P. PEIRONE. Se si parla di «zone calde», io direi: occhio alla Tunisia. Ho avuto contatti in Tunisia con molli studenti locali: molti giovanotti ventenni già nel ’72 mi dicevano: «vogliamo fare una rivoluzione cruenta, non vogliamo più le strutture di Burghiba». E non c’erano ancora gli infiltrati libici. Non è solo un fenomeno esogeno, è anche un fenomeno interno, c’è tutto un fermento che è partito dal Sud della Tunisia per marciare sulla capitale. E’ un rinnovamento estremista del socialismo di Burghiba, accusato di immobilismo neo-capitalistico. E, a due passi dall’Italia, c’è un caso che può essere sintomatico di tutto un processo: una penetrazione prima economica, ma che ora crea dei problemi anche religiosi, sta lentamente islamizzando Malta…
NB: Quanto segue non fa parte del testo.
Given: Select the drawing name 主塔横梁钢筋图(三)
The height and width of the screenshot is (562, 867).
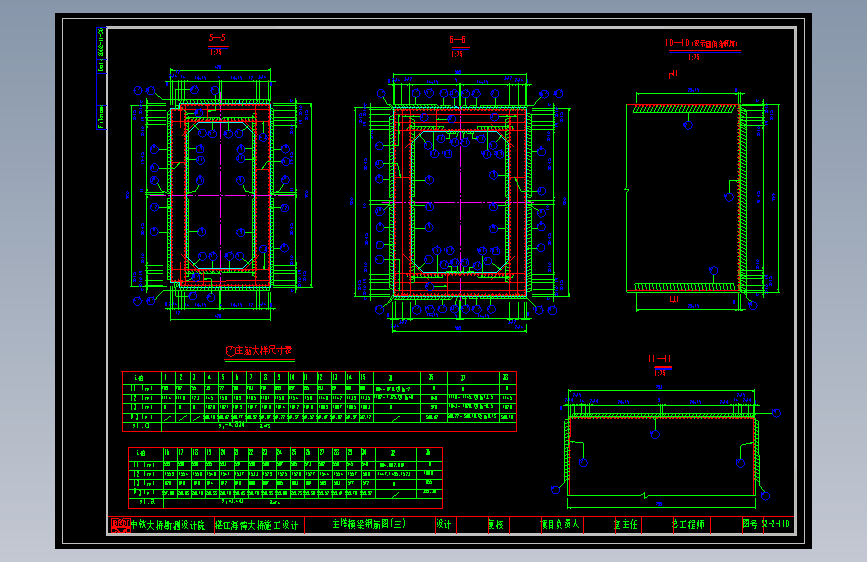Looking at the screenshot, I should click(369, 524).
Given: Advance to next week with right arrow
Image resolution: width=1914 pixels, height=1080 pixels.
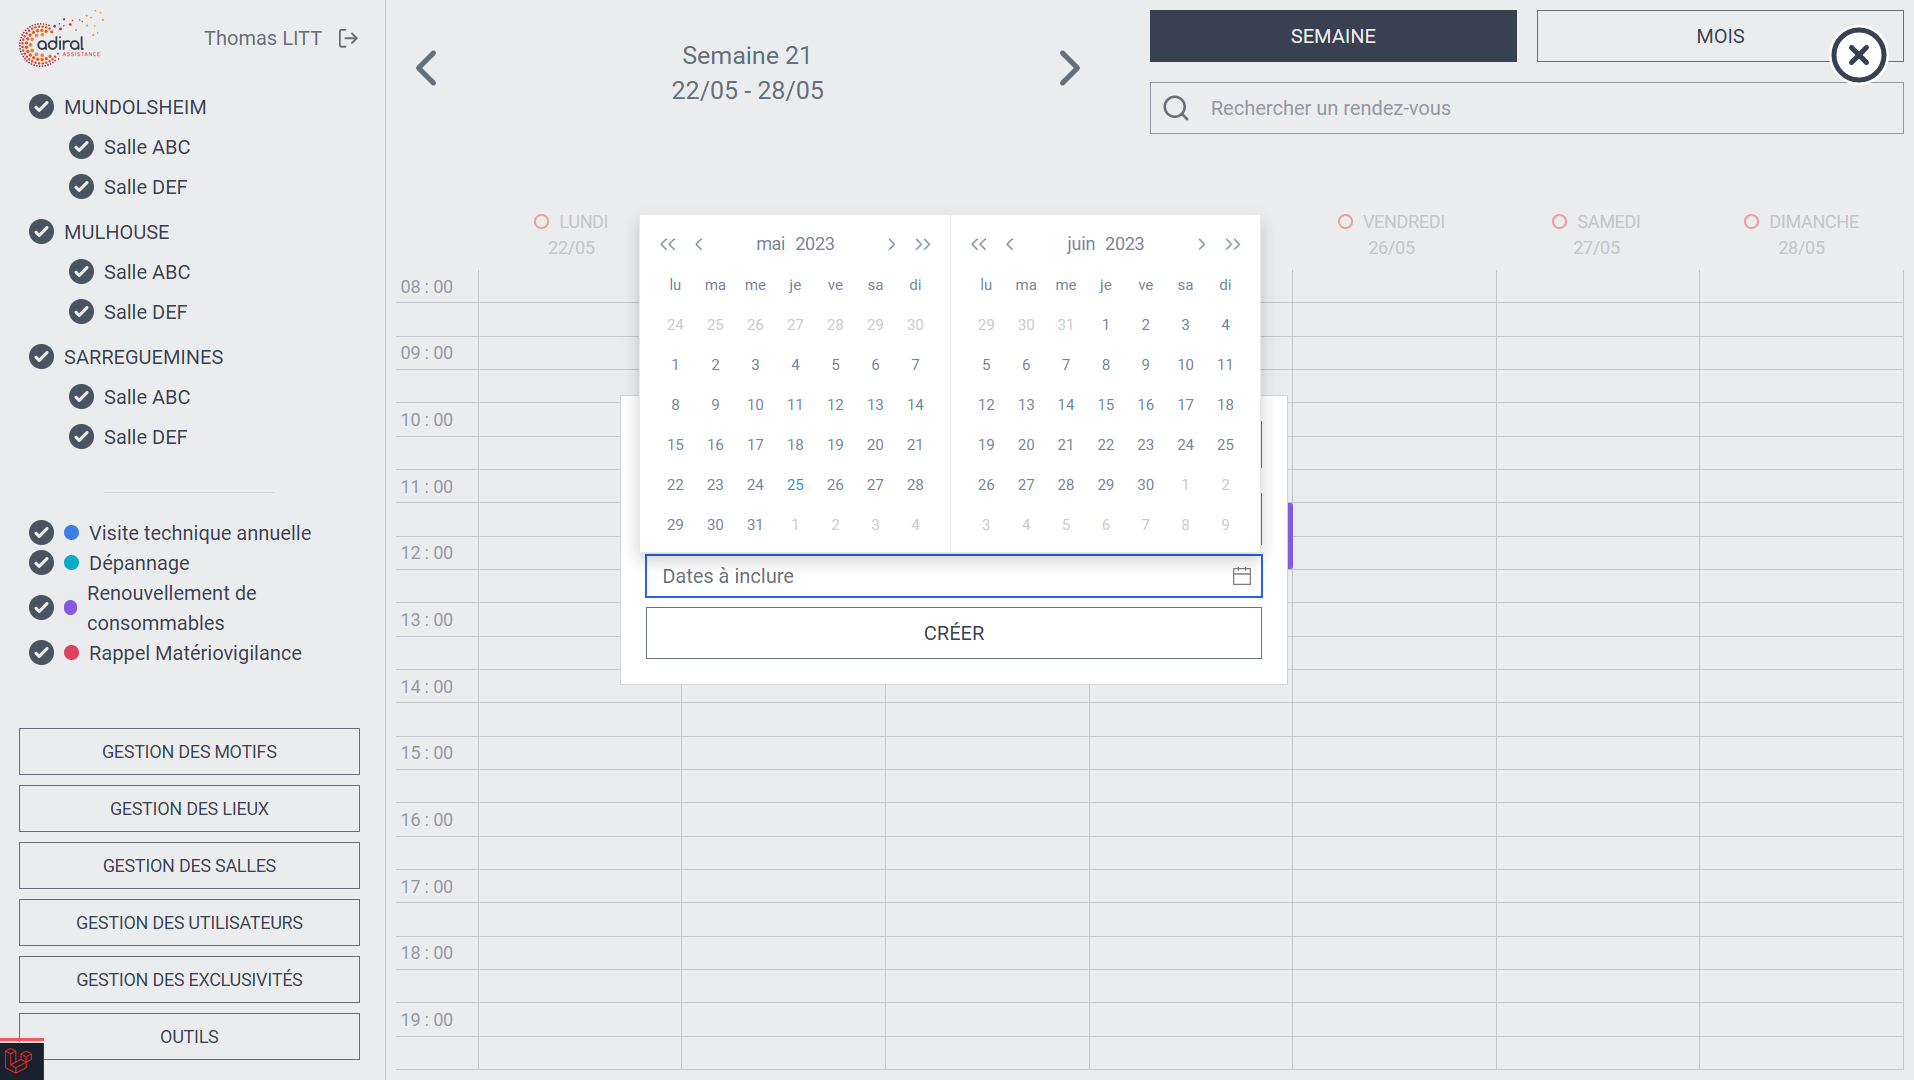Looking at the screenshot, I should [1069, 68].
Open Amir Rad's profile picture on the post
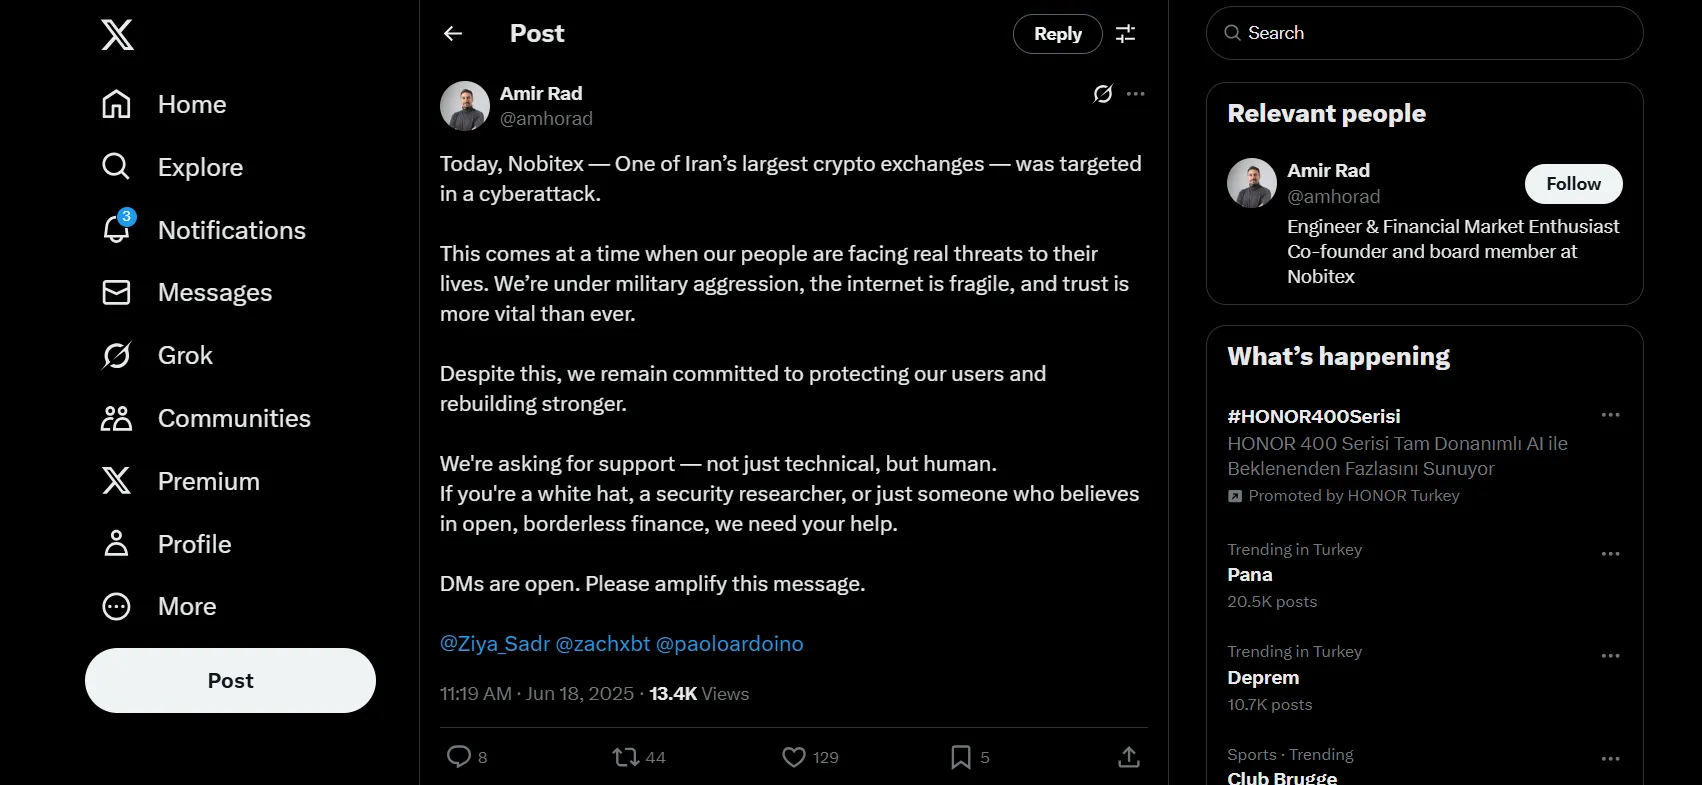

VALLARO. Vorrei ricordare l’importanza non solo strategica ma vessillare e morale della resistenza eroica dei cristiani libanesi. Si tratta, per usare le categorie presentate da Corrêa de Oliveira, di una lotta tra Rivoluzione e Contro-Rivoluzione, la cui posta in gioco è altissima, perché implica ripercussioni suscettibili di estendersi a tutto il mondo islamico.